*What to do*. Every line in the data below from the one containing "Given: Switch to" down to the one containing "Select the 电导率 conductivity lightning icon", both included, must be retyped exactly; no other line is to appear.

*Provided material*.

════════════════

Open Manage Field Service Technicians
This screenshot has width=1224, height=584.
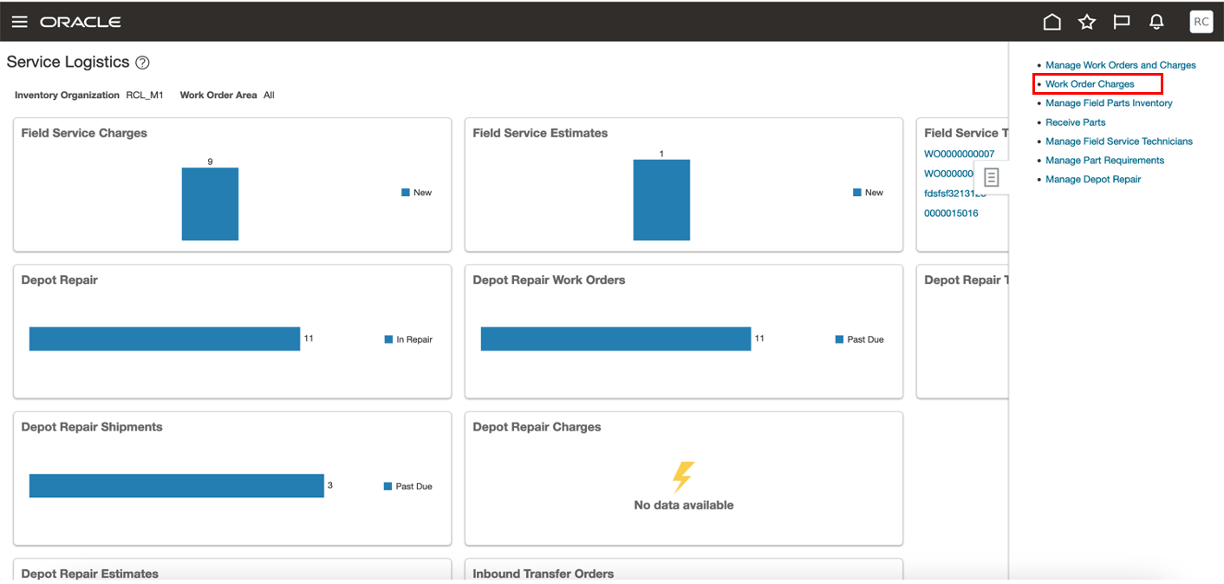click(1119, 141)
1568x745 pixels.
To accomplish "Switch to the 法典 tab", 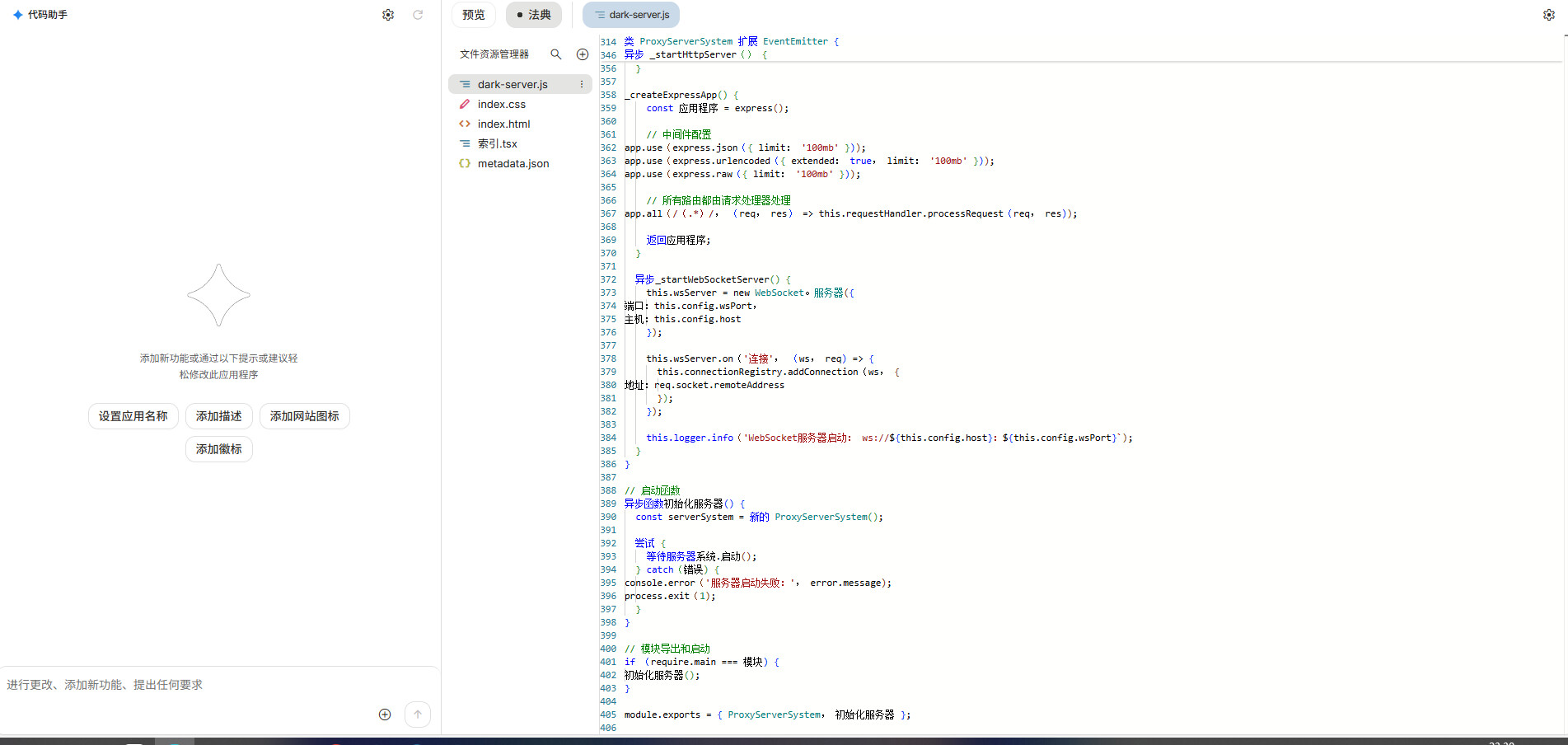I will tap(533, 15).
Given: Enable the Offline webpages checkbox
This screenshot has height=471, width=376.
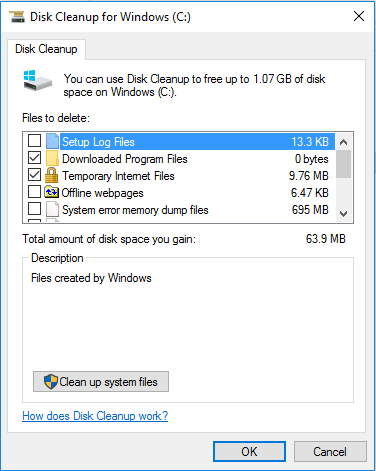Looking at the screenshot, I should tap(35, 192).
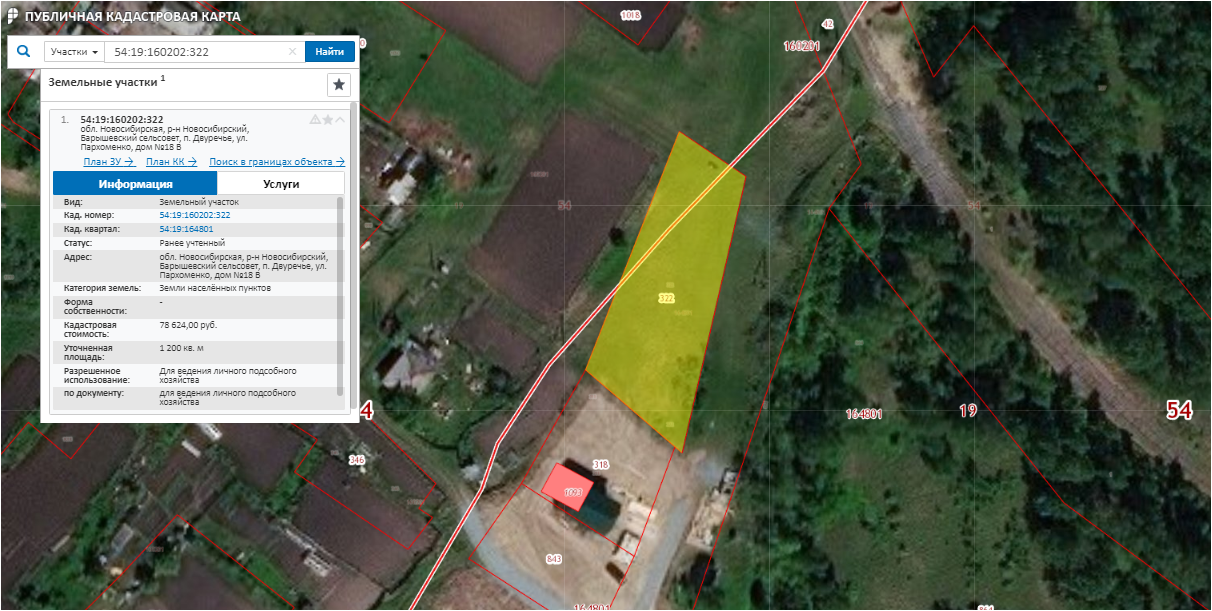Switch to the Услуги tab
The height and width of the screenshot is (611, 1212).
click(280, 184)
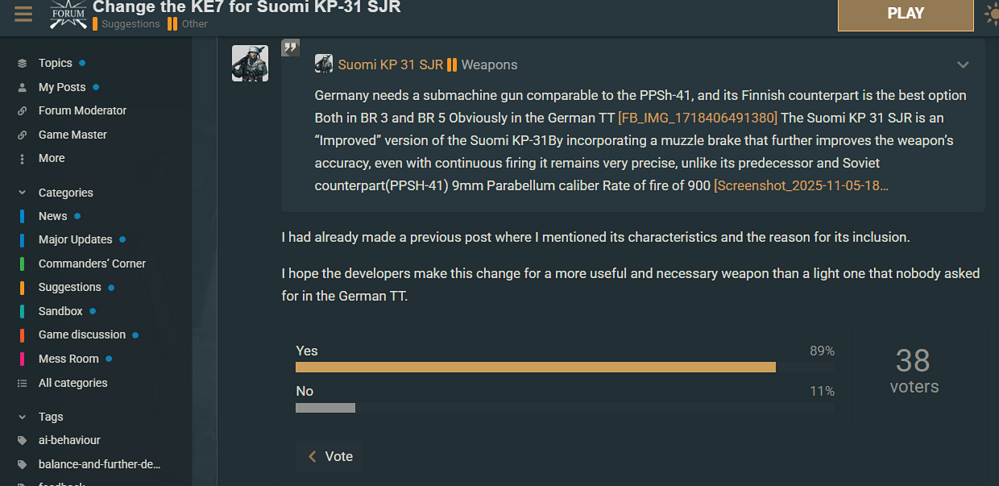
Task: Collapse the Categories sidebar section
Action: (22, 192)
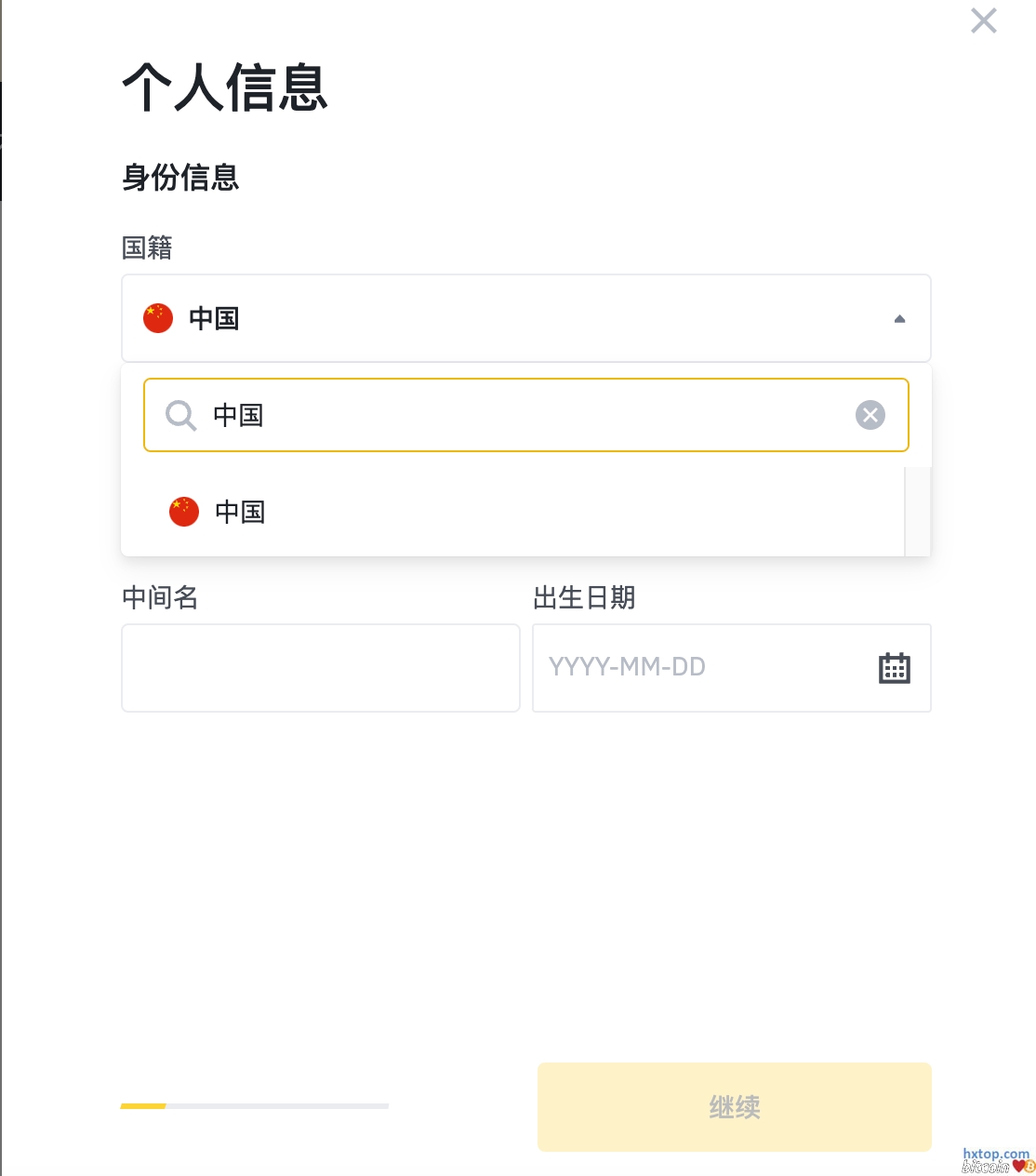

════════════════

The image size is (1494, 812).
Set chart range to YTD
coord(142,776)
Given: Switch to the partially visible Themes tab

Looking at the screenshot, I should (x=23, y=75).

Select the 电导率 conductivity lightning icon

════════════════

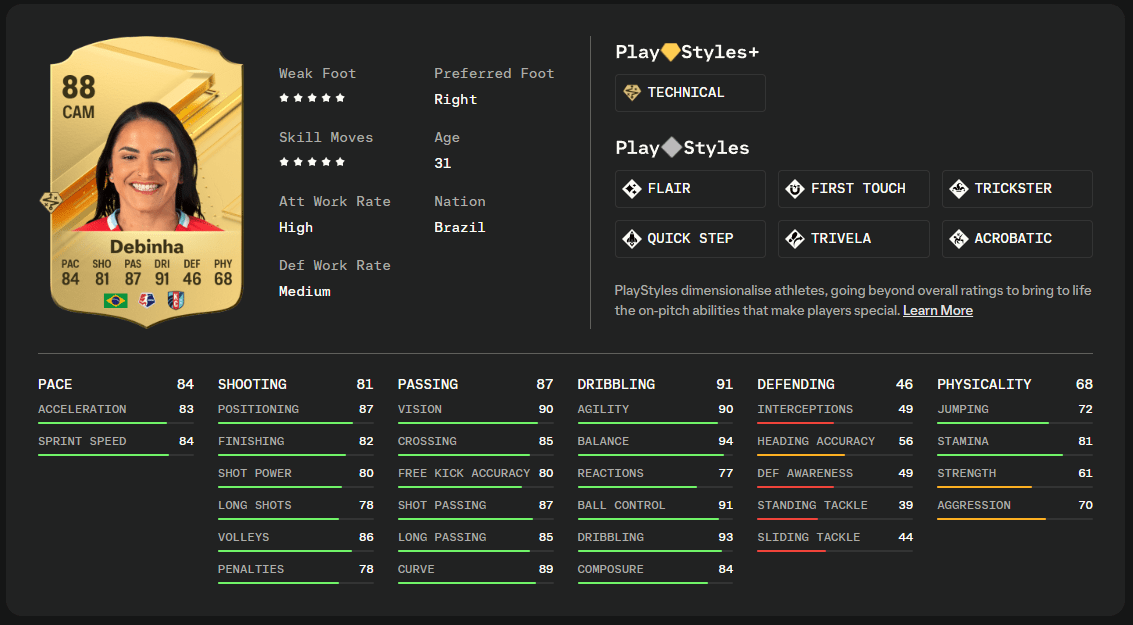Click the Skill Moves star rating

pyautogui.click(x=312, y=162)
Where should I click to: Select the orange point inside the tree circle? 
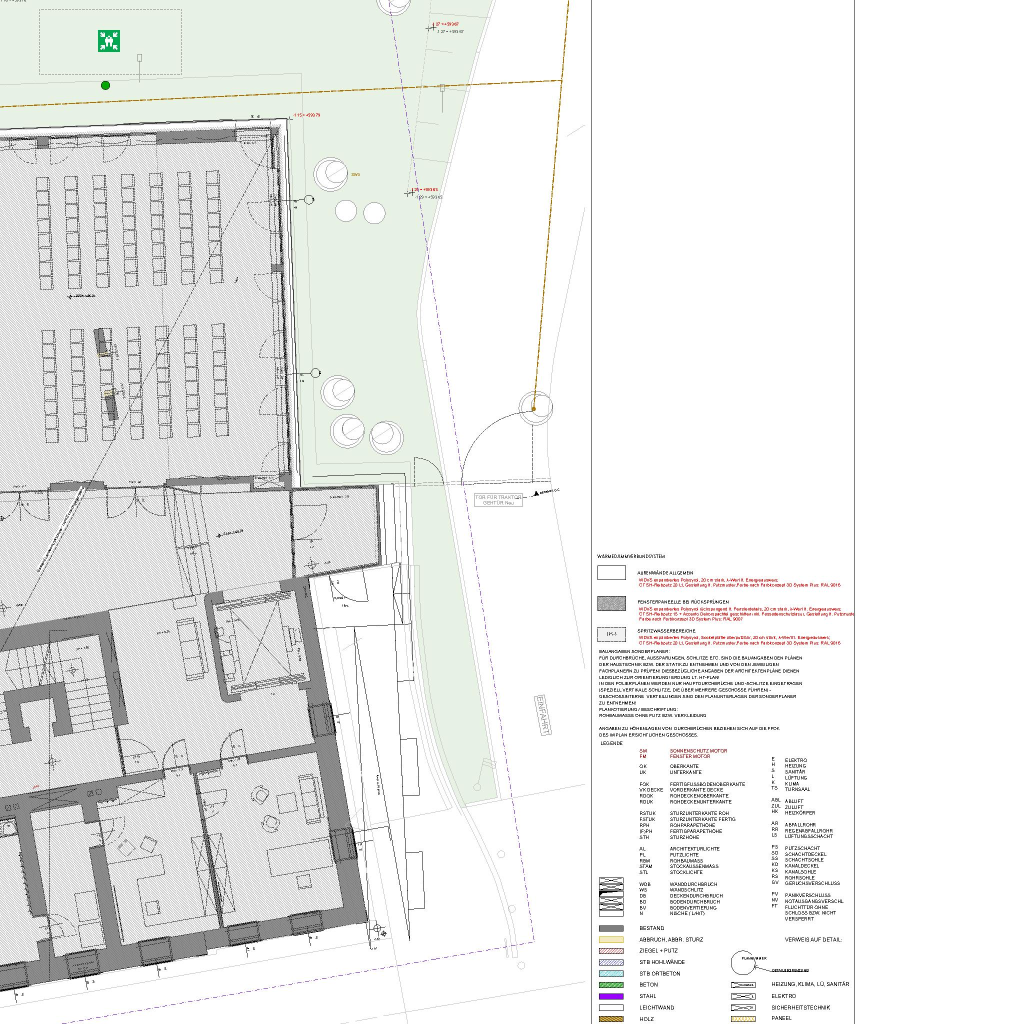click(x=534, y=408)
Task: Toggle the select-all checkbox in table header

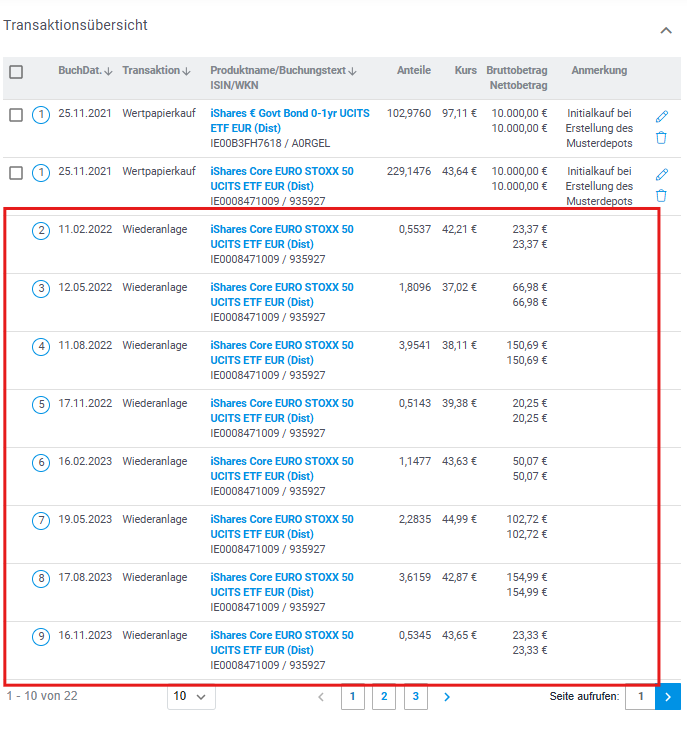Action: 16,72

════════════════

*Solution for this exercise*.
Given: Switch to the partially visible Themes tab

Looking at the screenshot, I should (x=23, y=75).

Select the 电导率 conductivity lightning icon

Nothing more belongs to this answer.